Le scénario était très écrit car mes scénaristes et moi avons un profond amour des mots. En embarquant des fortes personnalités, on savait qu'elles allaient casser ça au premier virage. Ce sont des gens qui ont un goût pour l'accident et je savais qu'ils allaient malmener mon écriture. On a réussi à trouver un équilibre entre le romanesque et le vivant. On a laissé entrer le souffle de la vie par effraction. Il faut savoir lâcher les vannes et autoriser l'improvisation. C'est comme dans un casse de banque, on a extrêmement prévu les choses mais il y a toujours le péril de l'instant. C'est ce qui amène l'adrénaline et la force. 

Une force véhiculée par les comédiens aussi. Adèle Haenel était-elle une évidence ?
Quand je l'ai choisie elle n'avait pas la lumière qu'il y a sur elle aujourd'hui. Elle m'a bluffée dans les essais. C'est une bosseuse qui ne s'offusque pas quand un réalisateur demande que les comédiens fassent des choses aussi pragmatiques et désagréables que des castings. Adèle a joué ce jeu-là. Il y a eu une rencontre très forte entre elle et son personnage. Elle en avait l'insolence, le coffre. Elle a un côté ogresse. Elle a l'envie, le désir très fort de se questionner et en même temps, une puissance de légèreté.

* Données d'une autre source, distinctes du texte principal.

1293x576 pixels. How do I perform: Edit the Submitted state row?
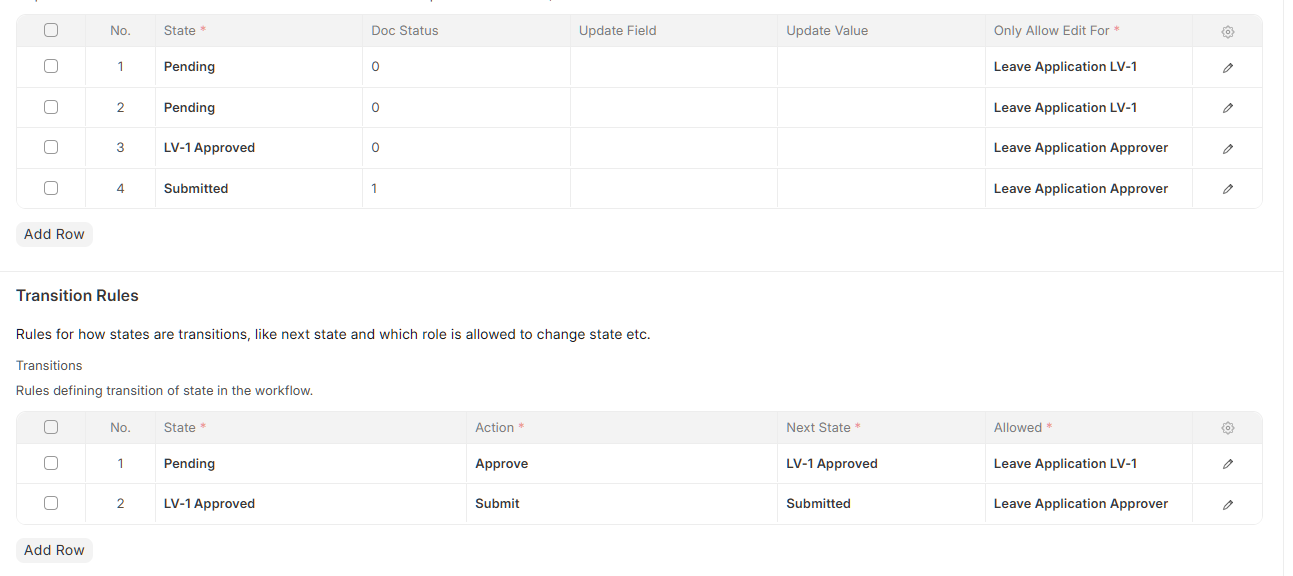[1227, 188]
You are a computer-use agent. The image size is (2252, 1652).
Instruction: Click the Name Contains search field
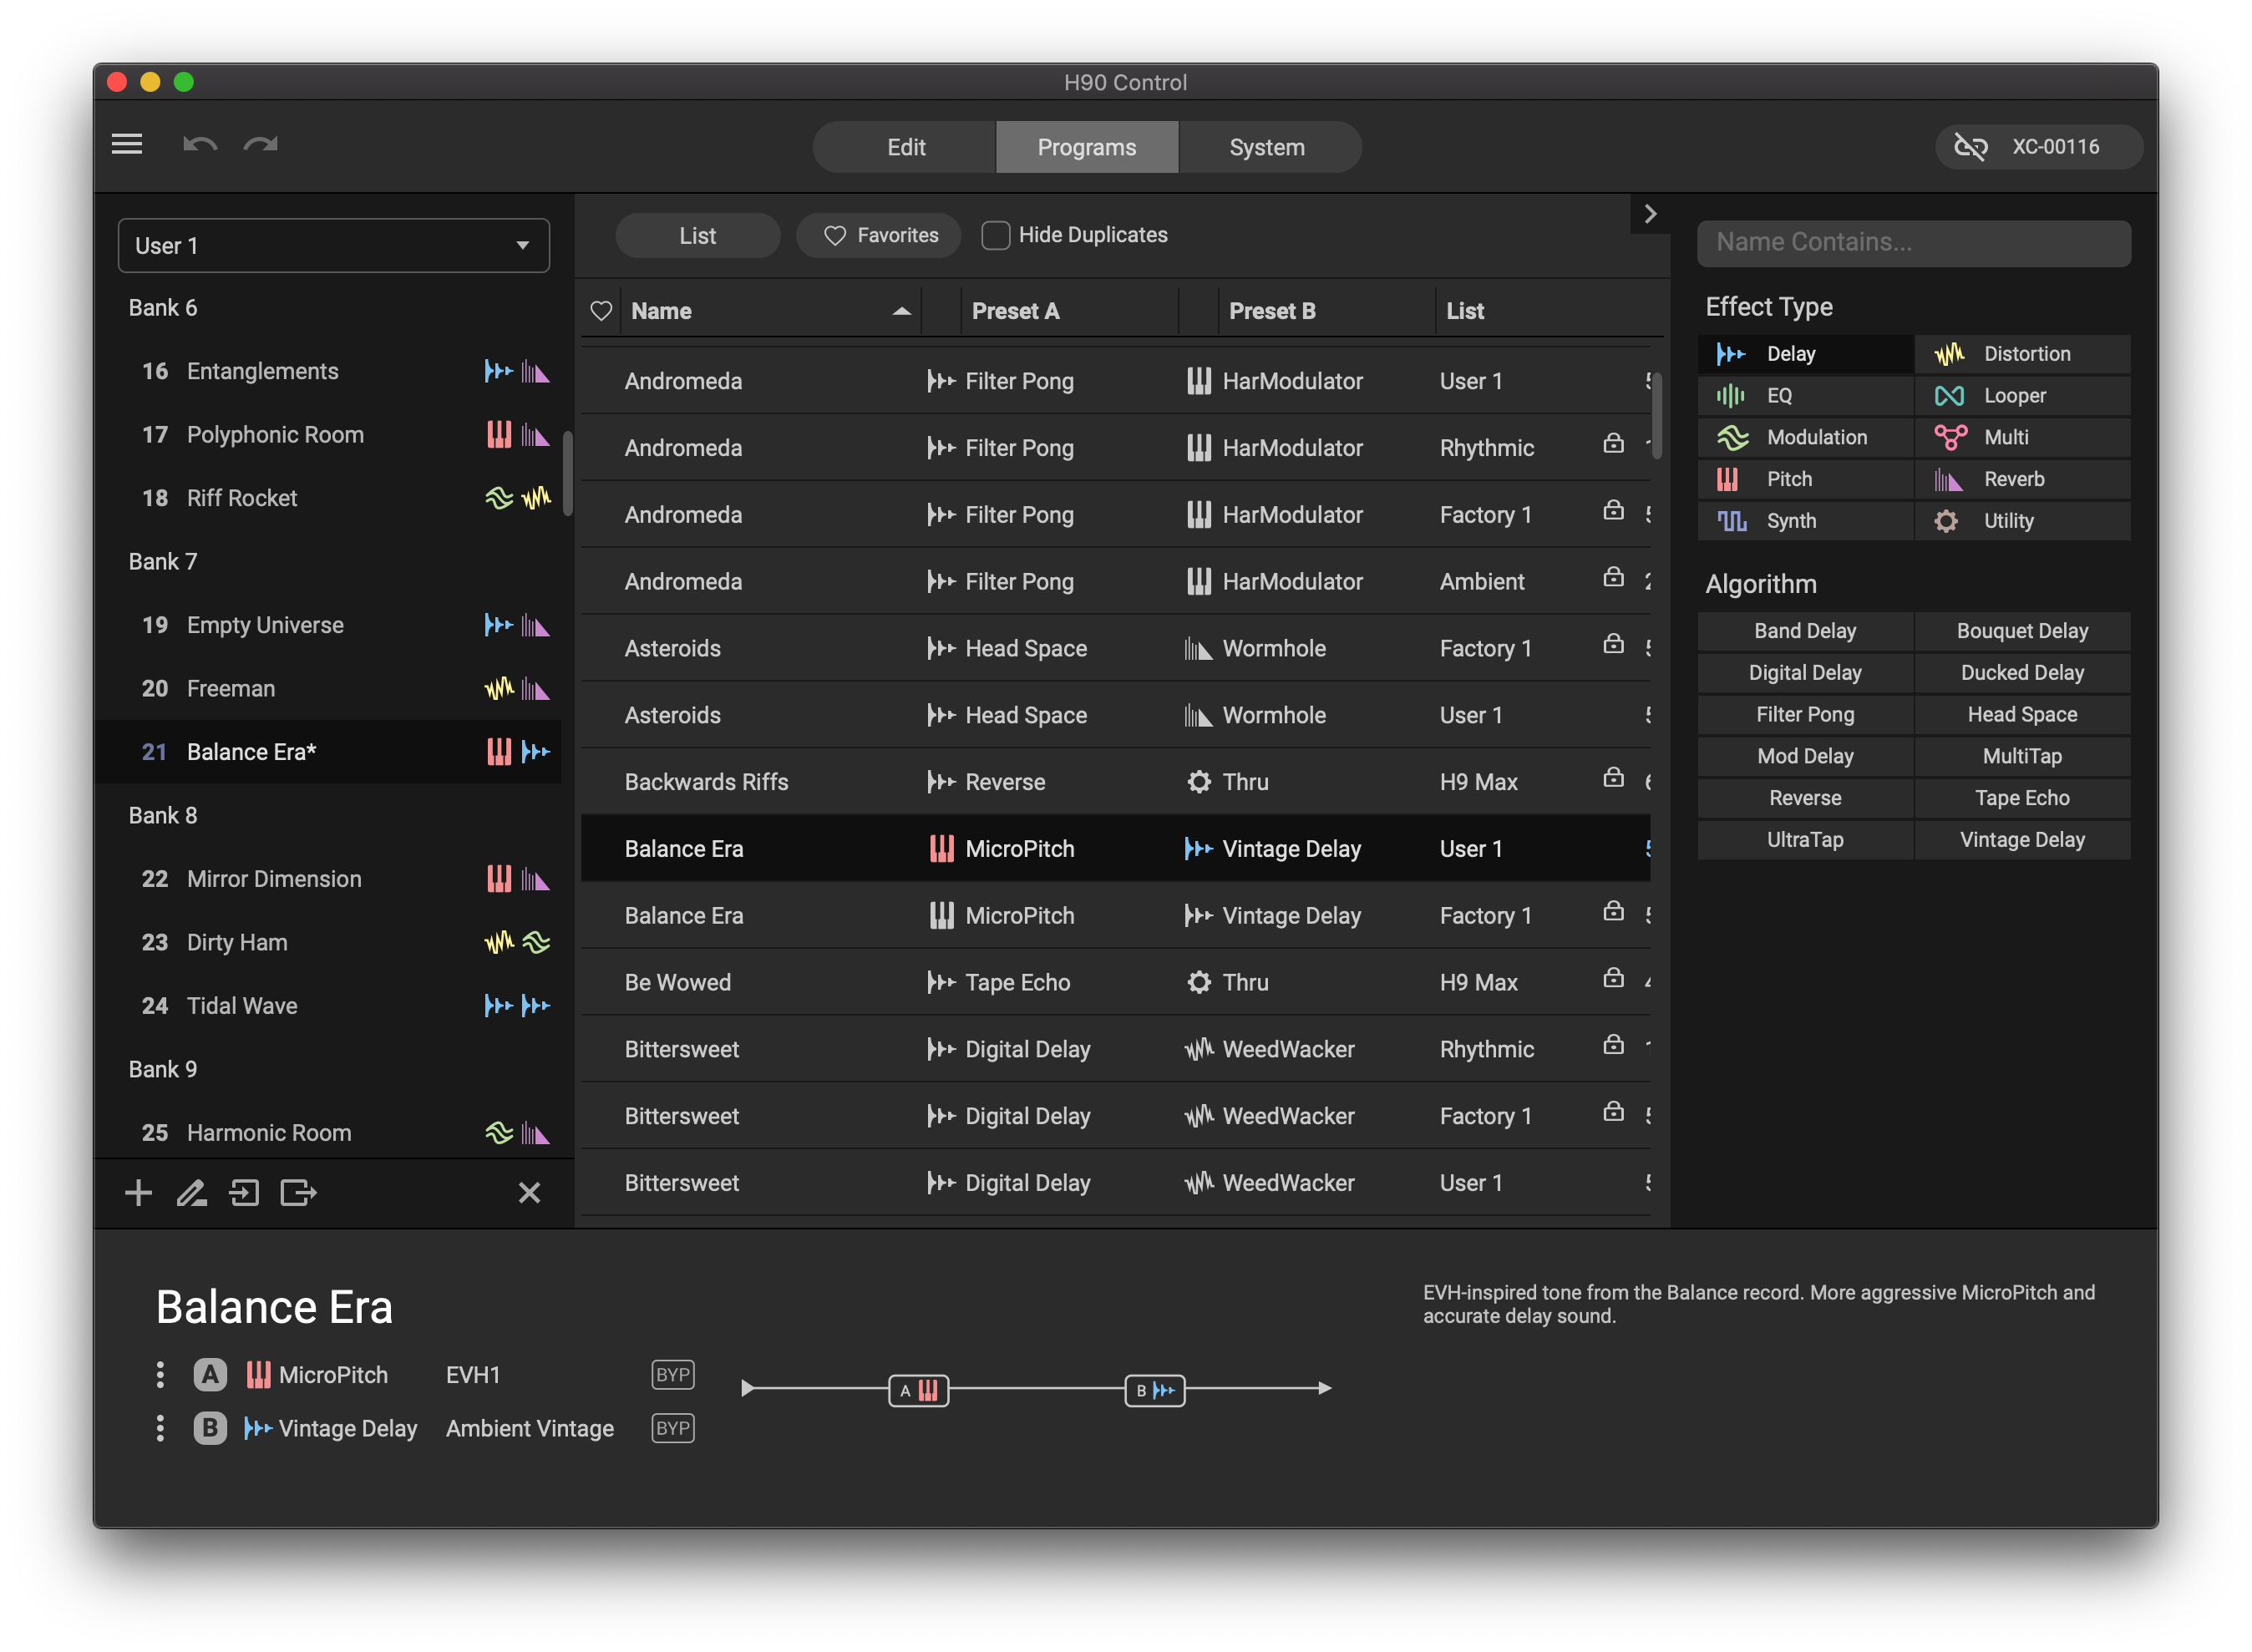pyautogui.click(x=1913, y=242)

Elle avait la tendresse et le côté solaire de son personnage. Un éventail aussi large dans une même personne c'est un cadeau. 

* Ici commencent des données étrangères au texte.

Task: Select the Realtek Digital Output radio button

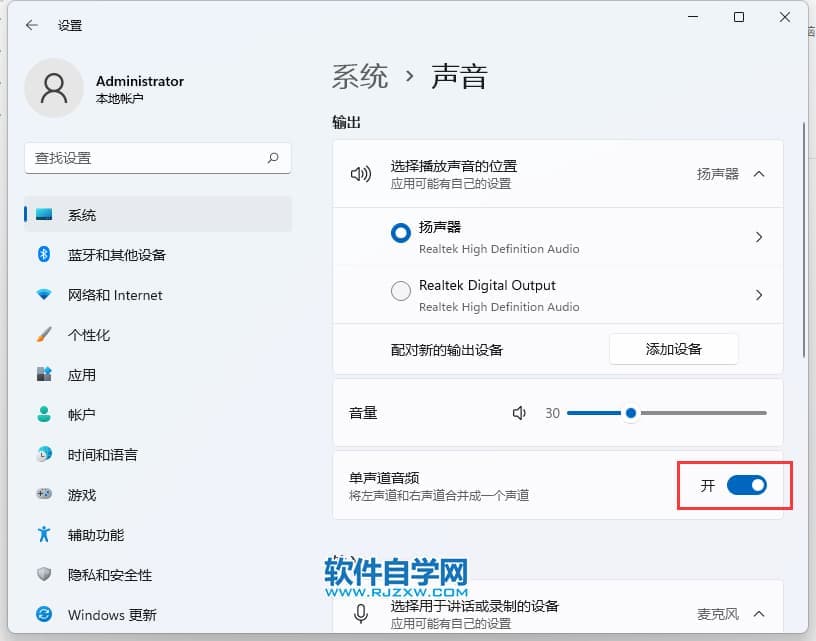Action: pos(401,291)
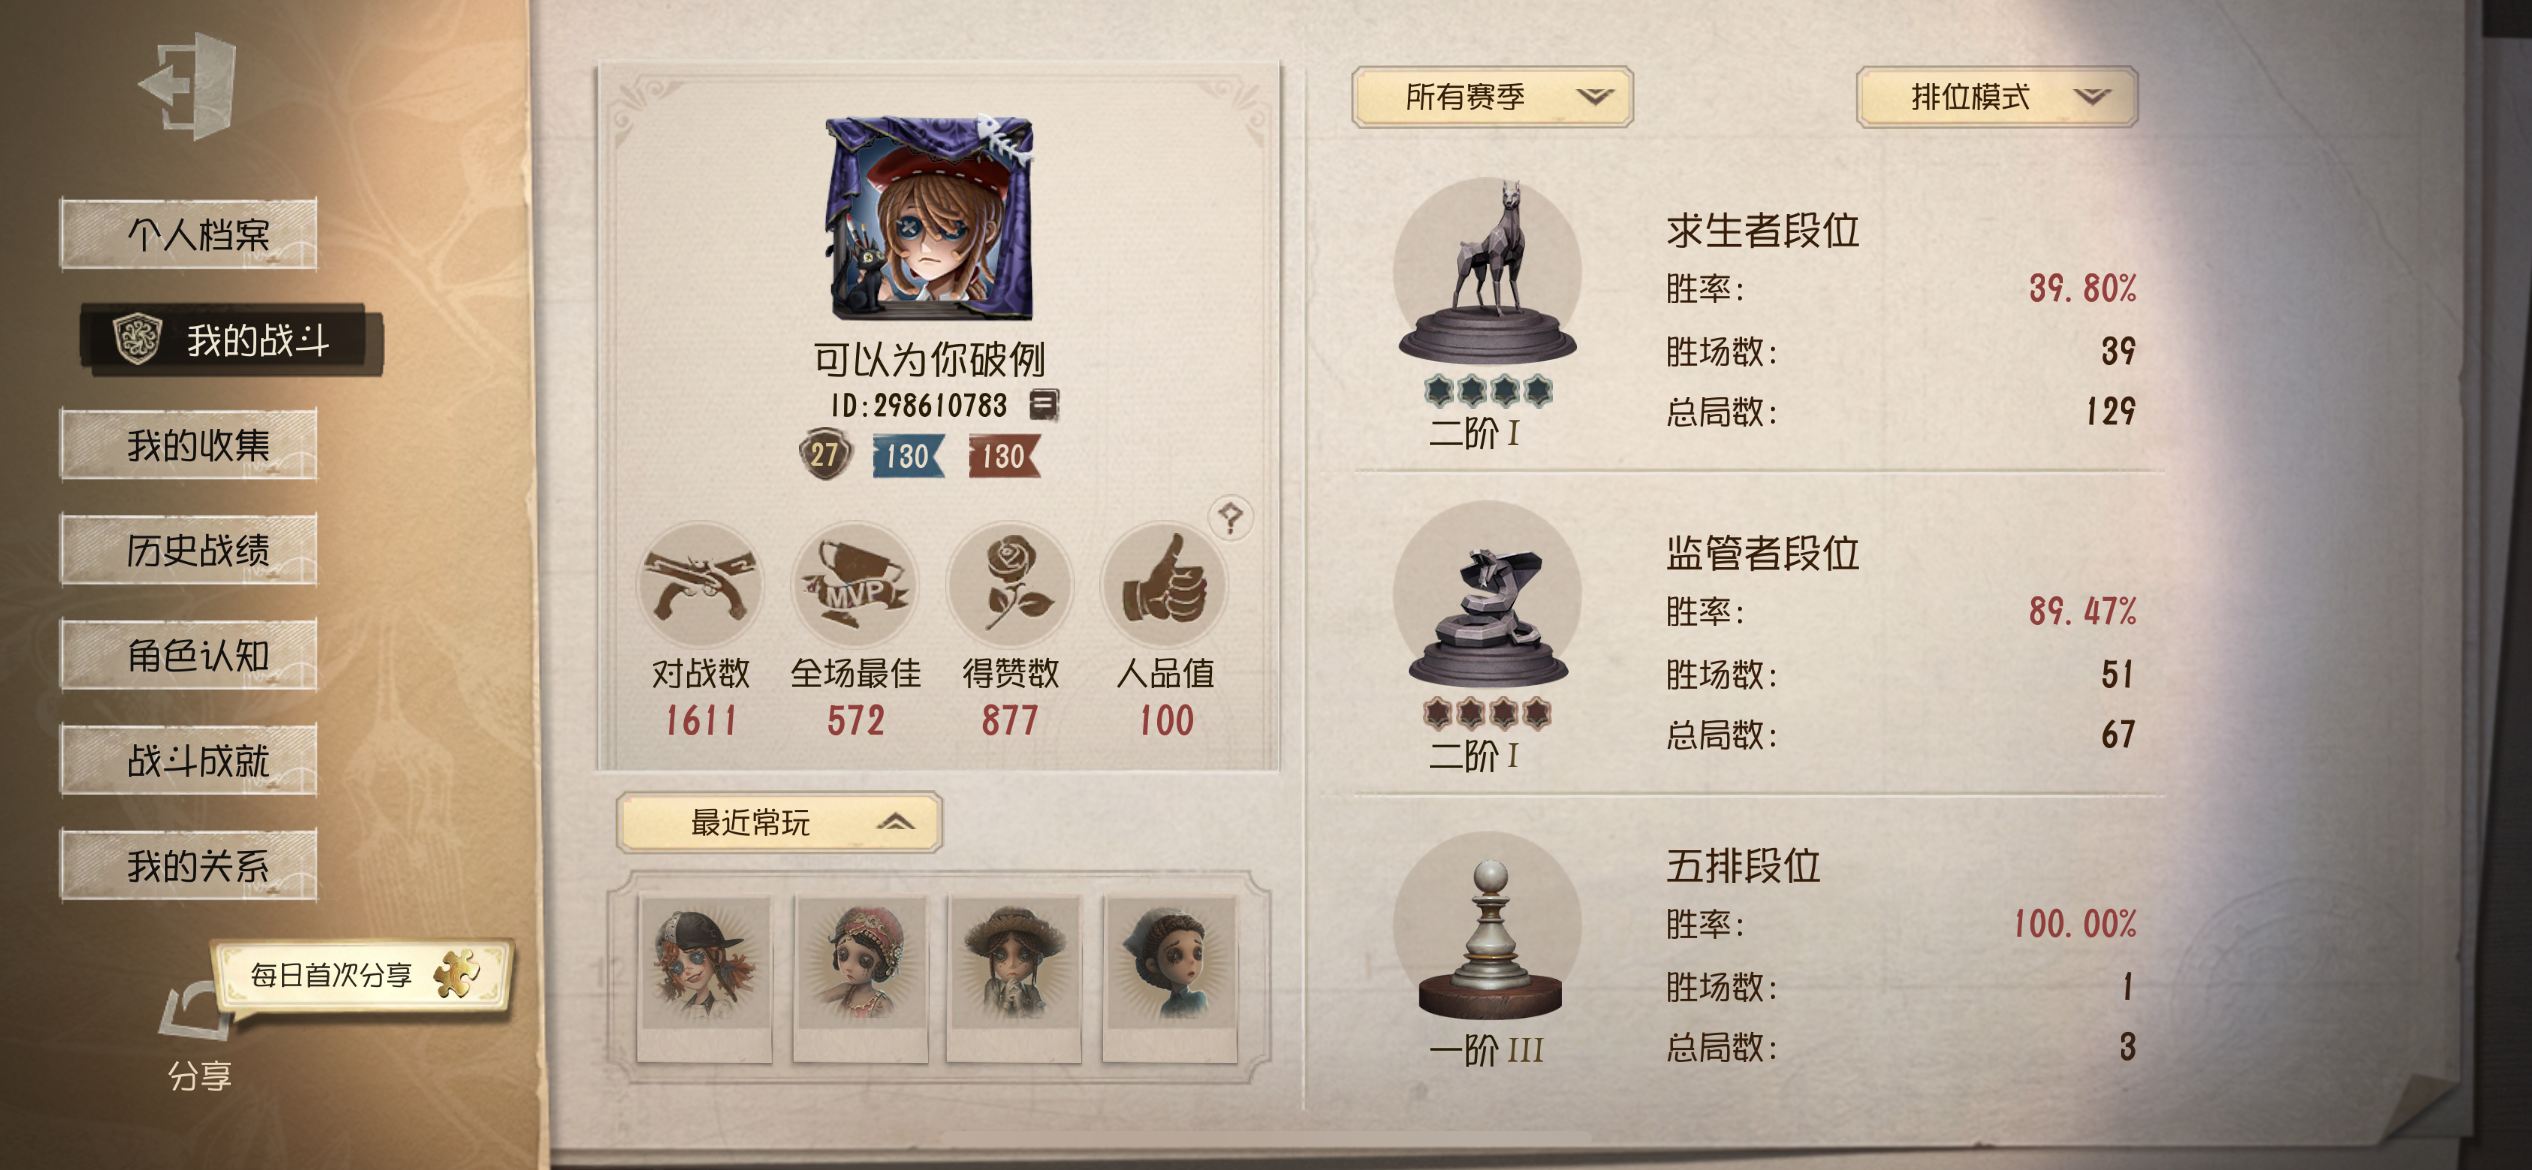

Le titre "Les Ogres" était-il aussi une évidence ?
Oui car c'est terriblement que ce que je veux dire. Ce sont des gens qui ont un appétit de vivre. Ils bouffent leurs enfants, prennent toute la place au risque de prendre celles des autres mais il n'y a rien de mortifère, c'est très vivant. "Les ogres", c'était chouette pour raconter ça. 

La dernière chanson du film est Une femme. Était-ce un choix délibéré ? 
Le compositeur Philippe Cataix joue dans le film. Cela a beaucoup changé la place de la musique qui arrive en général au montage. Le fait qu'elle ait été à l'intérieur du groupe, avec eux, insufflait quelque chose de très fort. Il y avait un côté boeuf, impro, quelque chose que j'adore car c'est une musique qui réagit aux corps et aux êtres. Pour la scène finale, j'avais pensé à Rimes de Nougaro. Mais la voix du groupe en a décidé autrement ! Ils voulaient chanter Une femme de Cataix. Ils me l'ont chanté et c'était une évidence. Cela devait venir d'eux. C'est un beau qu'ils m'ont fait d'avoir cette exigence-là. J'aime que ça rappelle la femme en fin de film que je veux belle, forte et complexe.

Justement vous dites que l'âme des femmes plane dans Les Ogres. Vouliez-vous leur donner une place plus importante ? 
Les Ogres, c'est les hommes, c'est les femmes. Je n'ai pas résolu ce que veulent dire le masculin et le féminin. Je ne me suis pas posée la question en ces termes. J'essaie plutôt de trouver un dénominateur commun humain. Dans mon film, j'avais envie d'explorer les histoires des êtres sans distinction de sexe et je pense avoir regardé avec autant de tendresse les hommes que les femmes. Enfin j'ai essayé. 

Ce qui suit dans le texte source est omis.